Technology: use it wisely
Amid the wedding celebrations this past weekend I chose to catch up on some reading and thinking. A couple of things caught my eye.
The first was a sub-head from Saturday’s Times, pinned to a piece from that literary gadfly Giles Coren. It read: “our inboxes will soon be free from unwanted junk mail so let’s follow it up by opting out of the whole digital world.” My whole being yelled “Yes!”
But then reality kicked in and I calmed down. The GDPR (which starts from this week) is a good idea but it won’t protect us from the intrusions of the digital world. Rejecting the digital is a Luddite attitude, like smashing up spinning jennies in the 18th century. Neither possible nor sensible.

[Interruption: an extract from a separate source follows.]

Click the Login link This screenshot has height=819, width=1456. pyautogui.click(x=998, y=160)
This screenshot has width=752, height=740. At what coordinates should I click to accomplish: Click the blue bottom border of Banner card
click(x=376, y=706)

And then my eye caught something else, a piece in a rather obscure but nevertheless important journal, by a more heavyweight bug than Coren.
Jameson M. Wetmore here writes a fascinating piece titled Amish Technology: Reinforcing Values and Building Community. I’ve long admired, from a distance, the Amish; maybe it’s because I so enjoyed the movie Witness, where Harrison Ford plays a detective who lives for a while in an Amish community.
Wetmore utterly undermines our conventional view of the Amish, that they all are anti-technological farmer isolationists. Instead the Amish, he writes, “have rejected the idea that technologies are value-free tools”. They are not “fundamentally anti-technology…they have not banned all machines and methods invented in the past 150 years, but they do exercise extreme caution when dealing with new technologies.” The reason that the Amish are so suspicious of new technologies is that they regard them as a threat (until proved otherwise) to their fundamental values – their religion and community, simplicity, humility.
It’s impossible, impractical, and would be intolerable for all of us to adopt the Amish way of being. We can’t just jettison the digital world that we stand on the brink of, and nor should we. But as it spreads increasingly into our lives we would perhaps do well to be more conscious of it, and ask more questions about what social value a new app, for example, brings us. An Amish-attitude towards new technology might be a sensible idea.
Finally, tomorrow afternoon we are having our much awaited event, Post Carillion – The Role of the Third Sector in Delivering Public Sector Contracts, at the House of Commons where we will be launching our first 3SC position paper on The Crisis in Public Sector Contracting and How to Cure it. Our thanks to Alex Sobel MP, Chair of the All Party Parliamentary Group on Social Enterprise, for kindly hosting the event.
Christopher White, author of the Public Services (Social Value) Act 2012 will be our guest speaker. Following the release of the findings of the two parliamentary Select Committees into the collapse of Carillion last week, I am sure he will be a stimulating and timely speaker for the evening.
I look forward to welcoming all of our guests to what I am hoping will be a pivotal event for the third sector and their role in the delivery of public service.